— PROBLEM DESCRIPTION —
Search the data for the word "Start" and copy out every line that has it.

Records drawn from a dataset

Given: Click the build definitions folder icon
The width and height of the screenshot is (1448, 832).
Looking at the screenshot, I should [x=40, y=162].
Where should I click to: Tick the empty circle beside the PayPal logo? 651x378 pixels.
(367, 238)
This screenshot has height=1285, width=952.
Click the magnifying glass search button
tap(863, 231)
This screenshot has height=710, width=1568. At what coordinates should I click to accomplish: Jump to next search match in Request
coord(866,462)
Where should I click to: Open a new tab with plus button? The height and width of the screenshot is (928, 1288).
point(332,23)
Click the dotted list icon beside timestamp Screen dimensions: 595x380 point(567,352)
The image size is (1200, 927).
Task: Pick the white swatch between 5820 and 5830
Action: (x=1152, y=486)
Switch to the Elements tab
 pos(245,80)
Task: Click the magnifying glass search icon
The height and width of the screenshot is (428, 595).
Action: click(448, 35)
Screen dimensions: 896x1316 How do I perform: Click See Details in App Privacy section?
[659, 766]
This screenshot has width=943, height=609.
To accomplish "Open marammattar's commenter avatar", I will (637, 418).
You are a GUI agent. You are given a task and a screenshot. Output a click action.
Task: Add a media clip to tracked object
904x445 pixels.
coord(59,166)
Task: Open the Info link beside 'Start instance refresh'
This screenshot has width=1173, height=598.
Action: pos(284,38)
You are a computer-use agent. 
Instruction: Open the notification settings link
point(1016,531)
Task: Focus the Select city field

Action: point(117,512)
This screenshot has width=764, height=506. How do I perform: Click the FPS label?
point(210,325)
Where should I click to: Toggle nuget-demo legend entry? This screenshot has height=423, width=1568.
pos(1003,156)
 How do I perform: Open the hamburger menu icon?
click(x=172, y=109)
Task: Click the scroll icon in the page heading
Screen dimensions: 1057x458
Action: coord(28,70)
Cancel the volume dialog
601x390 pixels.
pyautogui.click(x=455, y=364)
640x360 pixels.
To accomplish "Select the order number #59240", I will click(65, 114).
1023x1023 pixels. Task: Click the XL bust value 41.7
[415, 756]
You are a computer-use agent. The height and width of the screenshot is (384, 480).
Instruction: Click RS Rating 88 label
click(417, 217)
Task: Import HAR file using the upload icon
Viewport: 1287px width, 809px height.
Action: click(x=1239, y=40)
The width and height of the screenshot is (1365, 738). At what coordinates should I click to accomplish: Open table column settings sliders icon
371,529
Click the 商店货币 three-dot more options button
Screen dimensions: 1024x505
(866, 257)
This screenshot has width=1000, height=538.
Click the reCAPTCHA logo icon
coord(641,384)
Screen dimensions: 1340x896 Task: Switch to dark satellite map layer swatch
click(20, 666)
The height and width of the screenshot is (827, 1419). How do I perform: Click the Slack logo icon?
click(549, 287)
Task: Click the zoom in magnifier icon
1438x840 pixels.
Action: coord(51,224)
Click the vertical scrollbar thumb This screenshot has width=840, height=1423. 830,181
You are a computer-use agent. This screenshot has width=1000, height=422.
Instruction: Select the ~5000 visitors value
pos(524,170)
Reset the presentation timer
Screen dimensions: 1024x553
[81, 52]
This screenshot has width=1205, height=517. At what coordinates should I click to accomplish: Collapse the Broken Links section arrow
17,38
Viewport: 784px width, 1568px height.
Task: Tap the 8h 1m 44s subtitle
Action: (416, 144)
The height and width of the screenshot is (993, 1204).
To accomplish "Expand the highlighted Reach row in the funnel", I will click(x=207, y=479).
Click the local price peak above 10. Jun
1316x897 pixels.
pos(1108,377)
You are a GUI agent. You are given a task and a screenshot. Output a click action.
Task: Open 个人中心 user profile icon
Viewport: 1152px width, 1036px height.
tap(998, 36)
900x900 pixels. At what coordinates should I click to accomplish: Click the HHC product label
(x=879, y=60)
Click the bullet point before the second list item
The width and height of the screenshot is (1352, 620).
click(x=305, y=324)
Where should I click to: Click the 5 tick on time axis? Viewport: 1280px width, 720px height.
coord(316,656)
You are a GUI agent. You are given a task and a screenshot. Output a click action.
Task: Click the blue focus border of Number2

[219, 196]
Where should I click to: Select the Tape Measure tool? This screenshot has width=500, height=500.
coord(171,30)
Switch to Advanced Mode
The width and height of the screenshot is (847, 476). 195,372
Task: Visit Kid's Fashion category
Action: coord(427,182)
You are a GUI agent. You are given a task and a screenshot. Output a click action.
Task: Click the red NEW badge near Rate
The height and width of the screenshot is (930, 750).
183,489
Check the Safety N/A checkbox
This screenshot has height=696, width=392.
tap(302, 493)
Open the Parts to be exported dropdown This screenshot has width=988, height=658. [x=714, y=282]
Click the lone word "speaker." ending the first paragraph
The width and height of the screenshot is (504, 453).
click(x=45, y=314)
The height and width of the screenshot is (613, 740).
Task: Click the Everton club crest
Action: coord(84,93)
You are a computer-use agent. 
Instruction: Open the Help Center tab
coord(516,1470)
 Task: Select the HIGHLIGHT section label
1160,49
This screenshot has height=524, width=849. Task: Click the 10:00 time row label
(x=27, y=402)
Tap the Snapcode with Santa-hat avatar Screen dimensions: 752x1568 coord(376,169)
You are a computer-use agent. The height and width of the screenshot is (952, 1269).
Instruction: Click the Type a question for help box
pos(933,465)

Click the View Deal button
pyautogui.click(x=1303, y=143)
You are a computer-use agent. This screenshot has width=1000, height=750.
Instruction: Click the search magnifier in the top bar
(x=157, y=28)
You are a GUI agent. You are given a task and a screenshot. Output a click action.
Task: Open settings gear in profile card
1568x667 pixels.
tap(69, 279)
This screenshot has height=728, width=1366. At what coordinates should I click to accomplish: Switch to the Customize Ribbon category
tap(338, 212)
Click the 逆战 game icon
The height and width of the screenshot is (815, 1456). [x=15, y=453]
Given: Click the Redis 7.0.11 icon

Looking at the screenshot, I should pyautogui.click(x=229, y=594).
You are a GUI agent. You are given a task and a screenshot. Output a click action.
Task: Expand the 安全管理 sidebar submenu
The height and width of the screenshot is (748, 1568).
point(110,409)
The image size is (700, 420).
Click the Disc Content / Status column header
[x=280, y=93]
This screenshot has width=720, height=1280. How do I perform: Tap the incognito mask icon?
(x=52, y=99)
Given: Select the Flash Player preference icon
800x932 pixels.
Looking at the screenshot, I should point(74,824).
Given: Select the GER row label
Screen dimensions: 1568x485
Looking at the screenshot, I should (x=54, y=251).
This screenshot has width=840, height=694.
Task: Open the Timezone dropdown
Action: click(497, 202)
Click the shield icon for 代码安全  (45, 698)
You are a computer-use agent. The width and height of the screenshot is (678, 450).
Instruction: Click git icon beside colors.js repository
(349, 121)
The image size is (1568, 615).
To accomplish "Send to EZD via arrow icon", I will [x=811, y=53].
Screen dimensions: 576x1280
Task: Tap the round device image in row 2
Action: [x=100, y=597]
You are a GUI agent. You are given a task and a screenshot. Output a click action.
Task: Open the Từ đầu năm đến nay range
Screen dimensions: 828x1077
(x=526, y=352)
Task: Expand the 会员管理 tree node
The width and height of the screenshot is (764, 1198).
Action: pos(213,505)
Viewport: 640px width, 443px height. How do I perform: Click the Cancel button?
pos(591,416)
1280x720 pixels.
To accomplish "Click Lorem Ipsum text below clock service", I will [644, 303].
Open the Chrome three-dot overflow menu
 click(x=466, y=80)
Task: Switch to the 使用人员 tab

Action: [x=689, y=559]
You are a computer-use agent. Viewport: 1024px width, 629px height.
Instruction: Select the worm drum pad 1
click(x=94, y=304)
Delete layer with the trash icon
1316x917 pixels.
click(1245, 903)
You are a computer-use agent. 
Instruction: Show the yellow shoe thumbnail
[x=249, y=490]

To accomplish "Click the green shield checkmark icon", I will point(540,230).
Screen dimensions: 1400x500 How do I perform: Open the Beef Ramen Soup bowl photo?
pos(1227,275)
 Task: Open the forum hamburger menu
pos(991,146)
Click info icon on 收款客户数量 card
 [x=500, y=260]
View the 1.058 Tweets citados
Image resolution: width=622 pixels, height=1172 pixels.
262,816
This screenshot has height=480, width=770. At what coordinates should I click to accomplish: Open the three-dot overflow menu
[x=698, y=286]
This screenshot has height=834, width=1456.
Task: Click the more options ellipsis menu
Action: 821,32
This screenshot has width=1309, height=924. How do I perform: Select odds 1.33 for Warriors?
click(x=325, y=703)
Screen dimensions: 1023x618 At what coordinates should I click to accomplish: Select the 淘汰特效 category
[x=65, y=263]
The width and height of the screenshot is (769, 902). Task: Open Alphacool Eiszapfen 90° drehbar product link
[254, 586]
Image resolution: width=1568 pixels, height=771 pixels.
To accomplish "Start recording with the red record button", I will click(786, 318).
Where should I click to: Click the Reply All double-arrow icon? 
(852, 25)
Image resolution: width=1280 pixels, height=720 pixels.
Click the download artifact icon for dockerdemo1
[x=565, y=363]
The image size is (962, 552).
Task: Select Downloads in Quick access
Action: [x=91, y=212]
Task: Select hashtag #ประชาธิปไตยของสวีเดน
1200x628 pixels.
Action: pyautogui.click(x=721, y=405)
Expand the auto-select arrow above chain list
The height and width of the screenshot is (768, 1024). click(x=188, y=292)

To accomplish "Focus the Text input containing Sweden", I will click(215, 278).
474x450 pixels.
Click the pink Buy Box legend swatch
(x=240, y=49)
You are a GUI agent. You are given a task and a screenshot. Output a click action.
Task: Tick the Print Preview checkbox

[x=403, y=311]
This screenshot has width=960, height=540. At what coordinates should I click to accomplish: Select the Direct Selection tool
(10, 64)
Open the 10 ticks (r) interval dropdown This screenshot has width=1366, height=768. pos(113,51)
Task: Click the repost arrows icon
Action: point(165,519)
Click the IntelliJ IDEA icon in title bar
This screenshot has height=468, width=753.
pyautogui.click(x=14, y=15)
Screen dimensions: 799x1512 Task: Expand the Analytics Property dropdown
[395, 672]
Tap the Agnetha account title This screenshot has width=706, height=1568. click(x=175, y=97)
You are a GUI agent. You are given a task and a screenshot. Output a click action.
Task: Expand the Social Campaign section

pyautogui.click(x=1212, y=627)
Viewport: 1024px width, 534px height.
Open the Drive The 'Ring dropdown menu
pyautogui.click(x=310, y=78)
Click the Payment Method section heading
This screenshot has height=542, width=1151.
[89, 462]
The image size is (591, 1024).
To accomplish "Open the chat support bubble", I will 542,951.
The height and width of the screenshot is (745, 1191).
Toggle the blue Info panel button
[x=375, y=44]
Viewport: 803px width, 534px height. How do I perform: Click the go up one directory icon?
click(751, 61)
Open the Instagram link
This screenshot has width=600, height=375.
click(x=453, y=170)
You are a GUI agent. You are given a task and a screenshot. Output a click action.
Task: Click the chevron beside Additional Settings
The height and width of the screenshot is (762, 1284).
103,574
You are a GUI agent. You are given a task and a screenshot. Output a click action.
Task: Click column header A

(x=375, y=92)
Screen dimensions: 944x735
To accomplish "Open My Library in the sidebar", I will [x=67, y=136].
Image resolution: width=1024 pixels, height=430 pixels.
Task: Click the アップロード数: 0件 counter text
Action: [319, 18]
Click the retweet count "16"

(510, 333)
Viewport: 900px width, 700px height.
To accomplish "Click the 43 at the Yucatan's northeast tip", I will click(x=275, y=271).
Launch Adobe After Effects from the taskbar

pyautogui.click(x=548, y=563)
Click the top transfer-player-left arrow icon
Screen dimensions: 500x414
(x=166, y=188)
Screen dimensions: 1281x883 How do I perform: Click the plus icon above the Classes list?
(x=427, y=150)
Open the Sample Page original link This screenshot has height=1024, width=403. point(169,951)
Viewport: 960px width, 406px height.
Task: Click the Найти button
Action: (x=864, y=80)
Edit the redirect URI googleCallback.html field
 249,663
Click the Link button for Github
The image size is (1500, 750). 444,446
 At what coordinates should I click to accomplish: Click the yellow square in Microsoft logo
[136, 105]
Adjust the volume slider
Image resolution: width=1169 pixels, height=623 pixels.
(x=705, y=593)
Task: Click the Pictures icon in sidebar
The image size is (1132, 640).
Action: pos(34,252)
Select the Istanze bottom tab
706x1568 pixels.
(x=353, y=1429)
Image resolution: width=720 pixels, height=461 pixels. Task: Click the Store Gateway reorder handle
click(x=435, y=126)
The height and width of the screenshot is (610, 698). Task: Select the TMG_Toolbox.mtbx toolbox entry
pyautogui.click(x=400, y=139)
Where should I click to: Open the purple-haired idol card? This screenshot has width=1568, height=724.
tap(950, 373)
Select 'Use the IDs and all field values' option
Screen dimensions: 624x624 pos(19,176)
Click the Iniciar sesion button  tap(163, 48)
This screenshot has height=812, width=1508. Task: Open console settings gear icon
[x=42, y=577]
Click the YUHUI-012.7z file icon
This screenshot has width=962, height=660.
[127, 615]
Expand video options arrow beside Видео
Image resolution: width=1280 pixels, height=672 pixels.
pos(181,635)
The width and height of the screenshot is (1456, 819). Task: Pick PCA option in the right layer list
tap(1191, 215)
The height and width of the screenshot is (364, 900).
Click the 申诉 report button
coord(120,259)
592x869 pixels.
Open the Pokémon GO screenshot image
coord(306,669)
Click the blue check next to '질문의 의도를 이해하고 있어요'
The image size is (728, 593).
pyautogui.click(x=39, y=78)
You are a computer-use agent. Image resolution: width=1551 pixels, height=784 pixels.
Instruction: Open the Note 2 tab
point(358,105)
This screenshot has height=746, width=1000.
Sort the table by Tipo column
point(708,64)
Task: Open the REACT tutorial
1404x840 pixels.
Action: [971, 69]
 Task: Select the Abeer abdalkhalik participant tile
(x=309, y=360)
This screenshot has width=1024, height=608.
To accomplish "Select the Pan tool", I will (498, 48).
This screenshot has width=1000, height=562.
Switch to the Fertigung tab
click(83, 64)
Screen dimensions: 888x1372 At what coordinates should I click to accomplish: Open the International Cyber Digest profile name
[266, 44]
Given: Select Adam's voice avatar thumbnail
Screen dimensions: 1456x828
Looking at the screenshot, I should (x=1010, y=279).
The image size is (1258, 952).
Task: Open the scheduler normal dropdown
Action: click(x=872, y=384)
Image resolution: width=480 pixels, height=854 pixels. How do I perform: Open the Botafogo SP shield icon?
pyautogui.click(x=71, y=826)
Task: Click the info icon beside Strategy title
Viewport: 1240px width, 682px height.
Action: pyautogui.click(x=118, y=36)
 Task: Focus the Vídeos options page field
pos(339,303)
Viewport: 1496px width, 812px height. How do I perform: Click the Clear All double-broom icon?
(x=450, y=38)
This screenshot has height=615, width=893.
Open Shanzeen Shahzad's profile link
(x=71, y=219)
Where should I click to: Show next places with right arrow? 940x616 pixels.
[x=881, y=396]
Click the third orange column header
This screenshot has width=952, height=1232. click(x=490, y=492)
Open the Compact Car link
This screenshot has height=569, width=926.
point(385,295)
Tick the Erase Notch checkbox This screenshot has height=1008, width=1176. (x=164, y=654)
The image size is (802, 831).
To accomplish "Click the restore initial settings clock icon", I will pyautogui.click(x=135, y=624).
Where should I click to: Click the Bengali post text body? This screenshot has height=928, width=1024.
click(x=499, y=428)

— ANSWER SPACE —
Task: Open the Info link beside 'Start instance refresh'
To accomplish "Start recording with the red record button", I will click(786, 318).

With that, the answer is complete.